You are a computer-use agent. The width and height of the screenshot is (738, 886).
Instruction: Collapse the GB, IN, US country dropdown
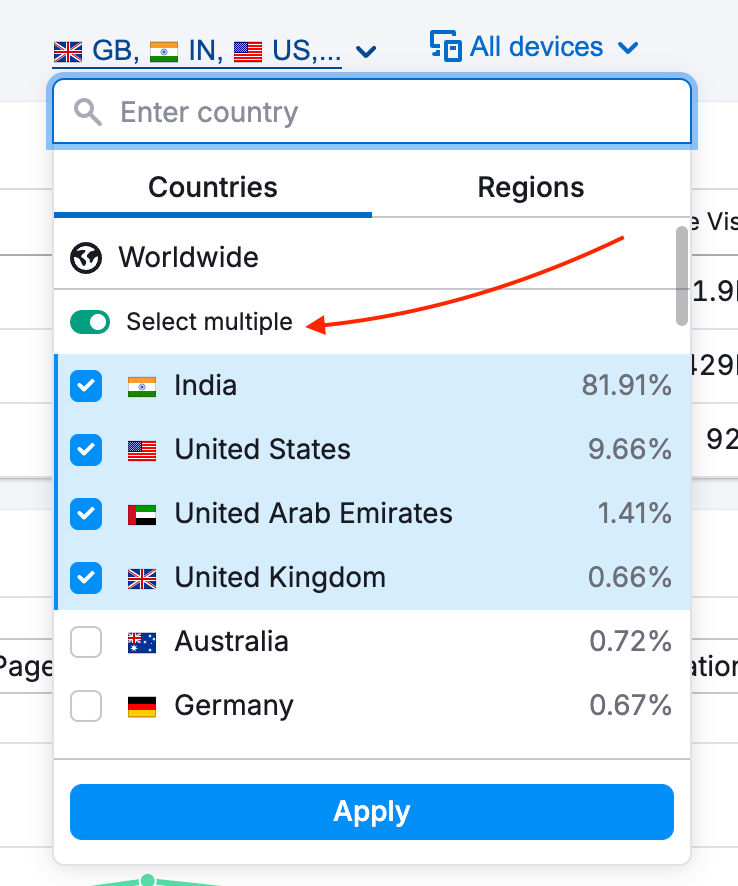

...

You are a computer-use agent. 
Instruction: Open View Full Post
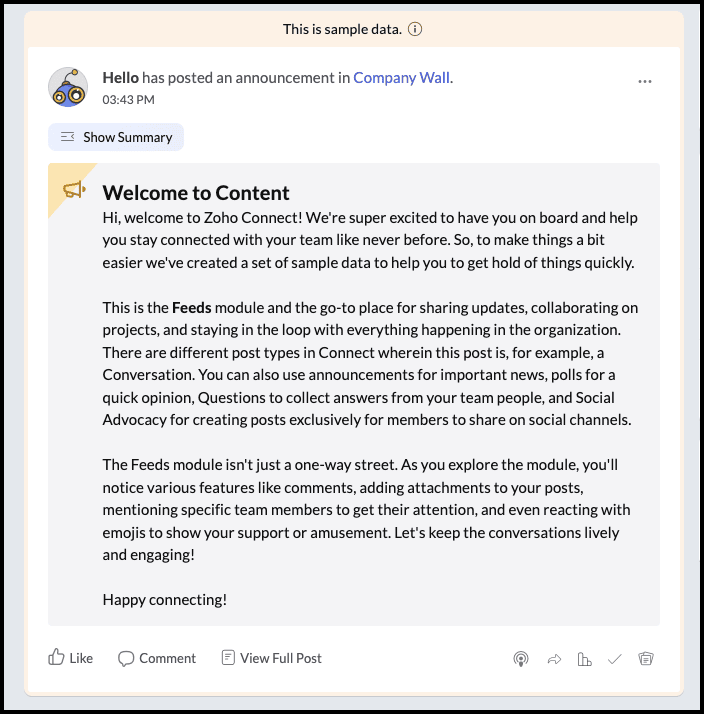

---

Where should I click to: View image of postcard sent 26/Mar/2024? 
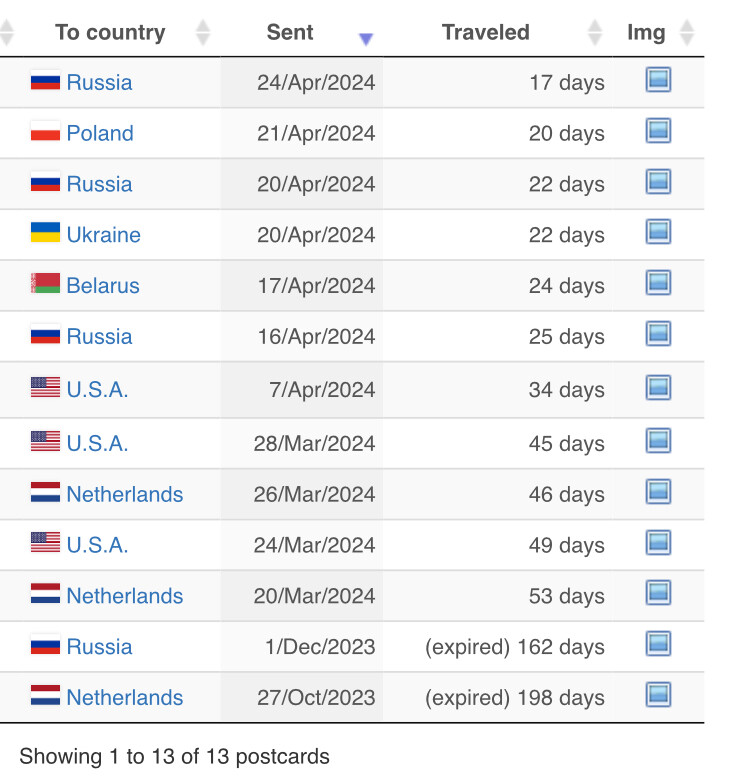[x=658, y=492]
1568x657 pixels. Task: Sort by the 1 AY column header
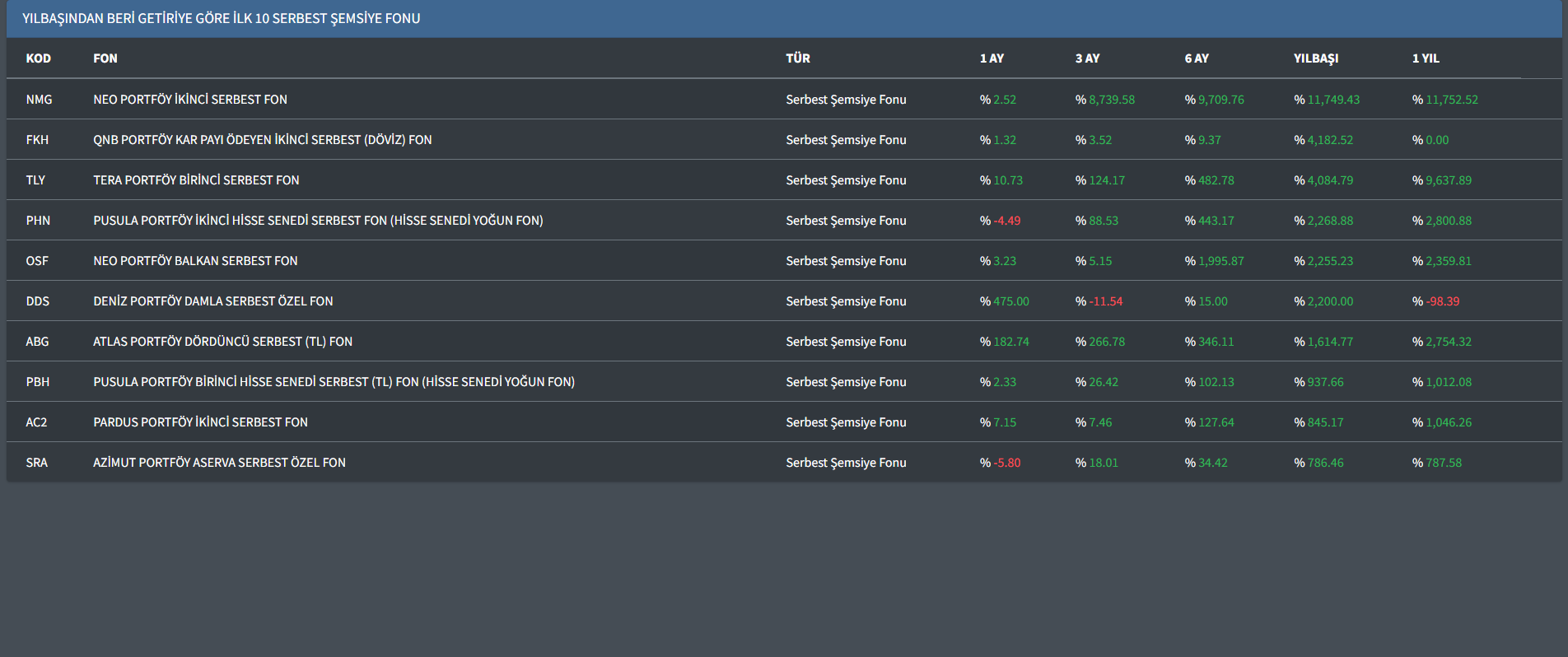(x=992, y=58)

Required task »
Copy the lines again, beginning at the line that has "You are a computer-use agent. The" and ending after the line that has "Instruction: Collapse the", with "dropdown" replaced by "menu" and everything else left the same.

Result of this task »
You are a computer-use agent. The width and height of the screenshot is (738, 886).
Instruction: Collapse the GB, IN, US country menu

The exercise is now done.